Because of this, the decorator @dfpipe is defined as exactly this combination of decorators for your convenience. The above decoration pattern for the function can be simply written as:

@dfpipe
def myfunc(df, *args, **kwargs):
  # code

This allows you to easily create new functions that can be chained together with pipes, respect grouping, and evaluate symbolic DataFrames and Series correctly.

@make_symbolic

Sometimes, like in the window and summary functions that operate on series, it is necessary to defer the evaluation of a function. For example, in the code below:

diamonds >> summarize(price_third=nth(X.price, 3))
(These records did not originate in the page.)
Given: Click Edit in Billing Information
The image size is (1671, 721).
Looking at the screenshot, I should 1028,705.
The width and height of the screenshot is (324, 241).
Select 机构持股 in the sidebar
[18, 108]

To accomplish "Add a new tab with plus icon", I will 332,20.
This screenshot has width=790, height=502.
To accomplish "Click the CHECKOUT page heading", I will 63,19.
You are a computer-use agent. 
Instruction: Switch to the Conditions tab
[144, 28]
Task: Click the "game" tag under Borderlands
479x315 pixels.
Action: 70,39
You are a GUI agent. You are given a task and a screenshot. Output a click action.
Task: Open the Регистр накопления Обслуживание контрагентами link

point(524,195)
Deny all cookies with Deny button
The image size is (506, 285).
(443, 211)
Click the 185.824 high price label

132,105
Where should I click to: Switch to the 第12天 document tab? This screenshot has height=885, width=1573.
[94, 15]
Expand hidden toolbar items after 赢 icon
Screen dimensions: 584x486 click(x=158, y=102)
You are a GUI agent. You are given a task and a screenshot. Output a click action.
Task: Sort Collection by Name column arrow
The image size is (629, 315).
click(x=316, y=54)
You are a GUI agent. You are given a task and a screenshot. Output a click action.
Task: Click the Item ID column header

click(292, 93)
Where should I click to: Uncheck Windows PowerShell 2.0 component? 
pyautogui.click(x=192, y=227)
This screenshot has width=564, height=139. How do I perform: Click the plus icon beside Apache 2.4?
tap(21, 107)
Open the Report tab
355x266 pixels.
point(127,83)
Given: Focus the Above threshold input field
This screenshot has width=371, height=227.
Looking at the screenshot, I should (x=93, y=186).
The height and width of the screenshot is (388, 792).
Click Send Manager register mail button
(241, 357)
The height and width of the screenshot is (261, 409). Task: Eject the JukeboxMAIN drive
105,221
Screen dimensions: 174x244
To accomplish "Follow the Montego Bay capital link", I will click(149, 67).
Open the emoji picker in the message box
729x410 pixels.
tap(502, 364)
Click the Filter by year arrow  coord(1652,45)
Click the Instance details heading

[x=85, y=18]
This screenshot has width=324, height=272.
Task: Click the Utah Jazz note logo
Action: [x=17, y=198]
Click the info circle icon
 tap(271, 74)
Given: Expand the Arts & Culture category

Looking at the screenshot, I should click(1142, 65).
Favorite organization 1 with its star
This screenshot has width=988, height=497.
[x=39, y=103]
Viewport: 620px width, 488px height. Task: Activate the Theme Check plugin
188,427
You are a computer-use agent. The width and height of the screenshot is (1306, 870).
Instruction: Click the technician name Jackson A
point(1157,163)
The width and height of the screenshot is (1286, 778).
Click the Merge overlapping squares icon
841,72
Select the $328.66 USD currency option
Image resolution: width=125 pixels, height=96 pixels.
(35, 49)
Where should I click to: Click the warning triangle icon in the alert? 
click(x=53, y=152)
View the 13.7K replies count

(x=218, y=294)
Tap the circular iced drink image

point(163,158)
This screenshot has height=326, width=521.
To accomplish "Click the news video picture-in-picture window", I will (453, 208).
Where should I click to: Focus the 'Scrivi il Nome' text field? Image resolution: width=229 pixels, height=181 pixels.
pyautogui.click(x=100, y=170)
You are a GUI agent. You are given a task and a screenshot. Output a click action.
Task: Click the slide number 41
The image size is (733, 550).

The nth() function would typically be evaluated before summarize() and the symbolic argument would not be evaluated at the right time.

The @make_symbolic decorator can be placed above functions to convert them into symbolic functions that will wait to evaluate. Again, this is used primarily for functions that are embedded inside the function call within the piping syntax.

The nth() code, for example, is below:

@make_symbolic
def nth(series, n, order_by=None):
    if order_by is not None:
        series = order_series_by(series, order_by)
    try:
        return series.iloc[n]
    except:
        return np.nan

Functions you write that you want to be able to embed as an argument can use the @make_symbolic to wait until they have access to the DataFrame to evaluate.

Extending and mixing behavior with decorators

One of the primary reasons that the dfply logic was built on these decorators was to make the package easily extensible. Though decoration of functions should typically follow a basic order (@pipe first, then @group_delegation, etc.), choosing to include or omit certain decorators in the chain allows the behavior of your functions to be easily customized.

The currently built-in decorators are:

  • @pipe: controlling piping through >> operators.
  • @group_delegation: controlling the delegation of functions by grouping.
  • @symbolic_evaluation: evaluating symbolic pandas-ply DataFrames and Series.
  • @symbolic_reference: evaluating symbolic objects to their labels/names.
  • @dfpipe: decorator chaining @pipe, @group_delegation, and @symbolic_evaluation.
  • @flatten_arguments: extracts arguments in lists/tuples to be single arguments for the decorated function.
  • @join_index_arguments: joins single and list/array arguments into a single numpy array (used by row_slice).
  • @column_indices_as_labels: converts string, integer, and symbolic arguments referring to columns into string column labels for the decorated function.
  • @column_indices_as_positions: converts string, integer, and symbolic arguments referring to columns into integer column positions for the decorated function.
  • @label_selection: chains together @pipe, @group_delegation, @symbolic_reference, and @column_indices_as_labels.
  • @positional_selection: chains together @pipe, @group_delegation, @symbolic_reference, and @column_indices_as_positions.
  • @make_symbolic: turns functions into symbolic functions that "wait" for the piped DataFrame to evaluate.

For many examples of these decorators and how they can be used together to achieve different types of behavior on piped DataFrames, please see the source code!

Contributing

By all means please feel free to comment or contribute to the package. The more people adding code the better. If you submit an issue, pull request, or ask for something to be added I will do my best to respond promptly.

The TODO list (now located in the "Projects" section of the repo) has an ongoing list of things that still need to be resolved and features to be added.

If you submit a pull request with features or bugfixes, please target the "develop" branch rather than the "master" branch.

TODO:

TODO list has been moved to the "Projects" section of the github repo.